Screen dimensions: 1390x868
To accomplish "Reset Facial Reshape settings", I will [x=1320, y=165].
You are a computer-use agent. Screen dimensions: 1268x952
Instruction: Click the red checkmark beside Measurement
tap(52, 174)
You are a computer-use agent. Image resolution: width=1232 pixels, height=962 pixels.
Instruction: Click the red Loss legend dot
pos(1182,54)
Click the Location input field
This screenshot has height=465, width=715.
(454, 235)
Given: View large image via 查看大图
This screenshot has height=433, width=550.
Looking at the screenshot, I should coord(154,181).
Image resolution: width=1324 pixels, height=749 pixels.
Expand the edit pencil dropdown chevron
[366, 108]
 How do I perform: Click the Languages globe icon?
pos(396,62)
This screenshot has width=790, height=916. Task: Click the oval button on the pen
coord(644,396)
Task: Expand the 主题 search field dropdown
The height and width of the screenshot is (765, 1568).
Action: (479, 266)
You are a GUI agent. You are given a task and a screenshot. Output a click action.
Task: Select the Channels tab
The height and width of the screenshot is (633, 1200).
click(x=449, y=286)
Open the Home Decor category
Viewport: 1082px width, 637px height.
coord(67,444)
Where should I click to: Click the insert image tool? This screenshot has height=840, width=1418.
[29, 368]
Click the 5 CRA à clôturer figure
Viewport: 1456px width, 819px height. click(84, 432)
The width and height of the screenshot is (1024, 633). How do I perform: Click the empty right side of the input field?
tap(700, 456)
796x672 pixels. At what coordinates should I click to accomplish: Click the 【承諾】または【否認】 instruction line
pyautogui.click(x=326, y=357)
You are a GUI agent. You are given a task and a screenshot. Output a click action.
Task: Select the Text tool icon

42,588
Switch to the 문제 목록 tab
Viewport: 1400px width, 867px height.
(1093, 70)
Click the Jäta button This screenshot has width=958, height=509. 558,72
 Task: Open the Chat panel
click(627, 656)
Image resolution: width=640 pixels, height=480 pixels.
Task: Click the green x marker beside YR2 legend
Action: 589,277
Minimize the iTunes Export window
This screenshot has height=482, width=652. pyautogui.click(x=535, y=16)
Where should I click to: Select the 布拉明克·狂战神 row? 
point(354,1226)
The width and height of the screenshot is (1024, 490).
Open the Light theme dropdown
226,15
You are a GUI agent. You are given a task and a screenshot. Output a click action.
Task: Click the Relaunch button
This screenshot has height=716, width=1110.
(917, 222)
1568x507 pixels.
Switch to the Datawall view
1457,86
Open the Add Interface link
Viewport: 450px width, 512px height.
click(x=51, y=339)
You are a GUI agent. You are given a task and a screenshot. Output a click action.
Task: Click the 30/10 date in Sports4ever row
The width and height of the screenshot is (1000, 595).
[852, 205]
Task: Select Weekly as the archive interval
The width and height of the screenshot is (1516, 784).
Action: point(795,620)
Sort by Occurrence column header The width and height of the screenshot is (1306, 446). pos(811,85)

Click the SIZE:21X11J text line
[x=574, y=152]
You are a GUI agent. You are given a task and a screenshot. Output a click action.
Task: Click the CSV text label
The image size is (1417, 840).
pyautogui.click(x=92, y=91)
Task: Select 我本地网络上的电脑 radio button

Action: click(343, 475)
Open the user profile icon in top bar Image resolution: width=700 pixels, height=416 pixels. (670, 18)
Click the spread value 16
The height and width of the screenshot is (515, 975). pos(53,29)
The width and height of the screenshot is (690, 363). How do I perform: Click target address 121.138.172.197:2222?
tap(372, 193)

* **What this task involves**: Reproduce the records word for word, from the first line through the line containing "coord(644,396)", including both.

* **Exercise result**:
Screen dimensions: 1390x868
To accomplish "Reset Facial Reshape settings", I will [x=1320, y=165].
You are a computer-use agent. Screen dimensions: 1268x952
Instruction: Click the red checkmark beside Measurement
tap(52, 174)
You are a computer-use agent. Image resolution: width=1232 pixels, height=962 pixels.
Instruction: Click the red Loss legend dot
pos(1182,54)
Click the Location input field
This screenshot has height=465, width=715.
(454, 235)
Given: View large image via 查看大图
This screenshot has height=433, width=550.
Looking at the screenshot, I should coord(154,181).
Image resolution: width=1324 pixels, height=749 pixels.
Expand the edit pencil dropdown chevron
[366, 108]
 How do I perform: Click the Languages globe icon?
pos(396,62)
This screenshot has width=790, height=916. Task: Click the oval button on the pen
coord(644,396)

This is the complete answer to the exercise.